United States continues to drive revenues
In the United States, Fitbit’s (FIT) biggest focus is on the significant expansion of its shelf space. The company had earlier expected the top four retailers in the United States to increase the linear footage of its displays by more than 50% to accommodate leading products such as Blaze, Alta, and related accessories.
The revenue Fitbit generated in the United States rose by 42% in 2Q16 to $445 million. The United States accounted for 76% of total revenues in 2Q16.
In Europe (EFA), the Middle East, and Africa (or EMEA), Fitbit continues to see substantial growth due to an increase in adoption rate. This is driven by interest in new products, marketing activities, and stronger relationships with key retailers. The EMEA accounted for 17% of 2Q16 revenues compared to 15% in 1Q16. Revenues from this region grew by 150% YoY (year-over-year) in 2Q16 to almost $100 million.

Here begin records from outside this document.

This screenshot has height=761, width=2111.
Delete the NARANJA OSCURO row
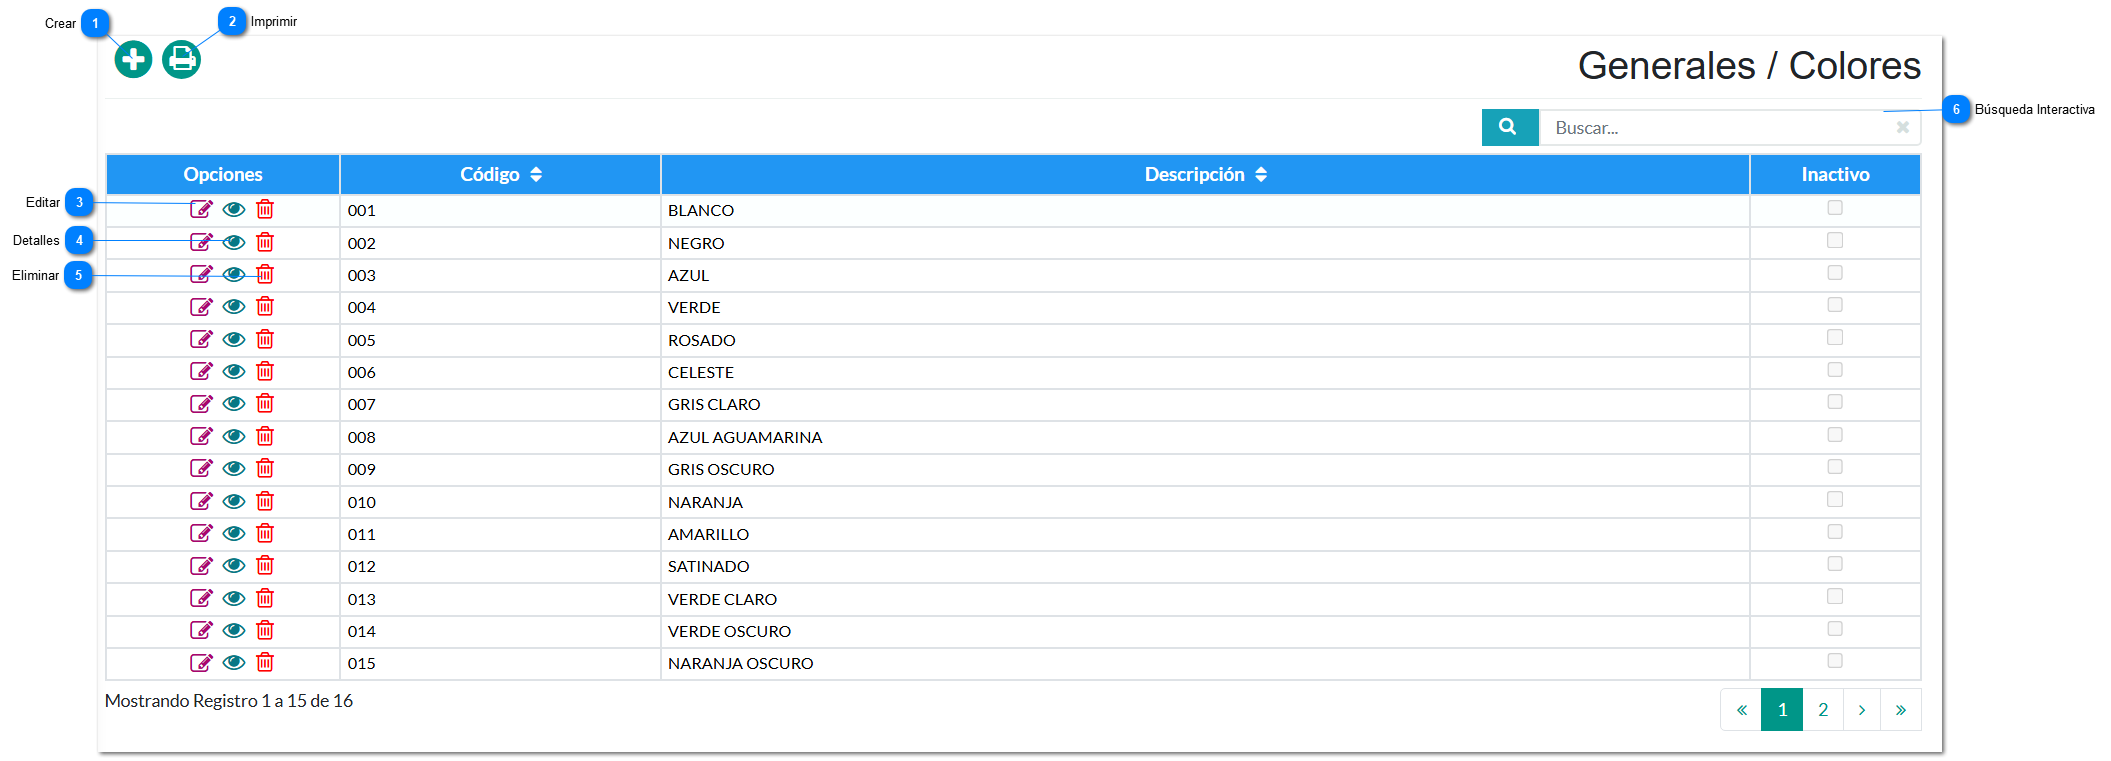point(265,662)
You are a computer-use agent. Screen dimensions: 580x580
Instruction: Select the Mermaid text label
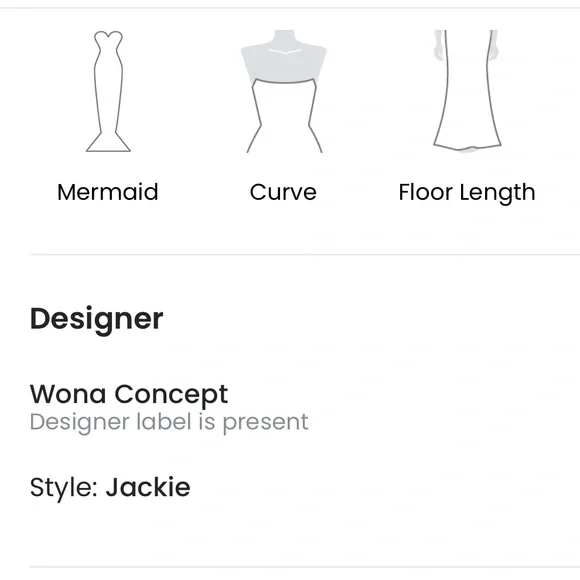pyautogui.click(x=108, y=192)
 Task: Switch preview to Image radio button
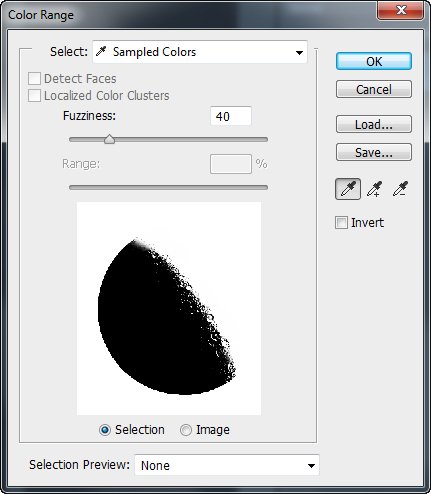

Sales fall in the Asia-Pacific region
Asia-Pacific accounted for 2% of 2Q16 revenues and fell by 54% YoY. According to Fitbit, “APAC was impacted by factors including the progressive shut down of retailer Dick Smith in Australia and a reduction of channel inventory. Excluding the Australia impact, APAC revenue increased 98% year-over-year.”
Language and localization customization
Fitbit previously stressed the importance of language and localization customization to compete in China, Japan, and Korea. In May 2016, Fitbit announced its intent to enter into a strategic partnership with Alibaba (BABA) to further penetrate the market in China.
In the last earnings call, Fitbit’s CEO (chief executive officer) James Park stated, “We believe the opportunity for us in China is significant, and we’re excited about reaching millions of Chinese consumers through our partnership with Alibaba’s Tmall platform.”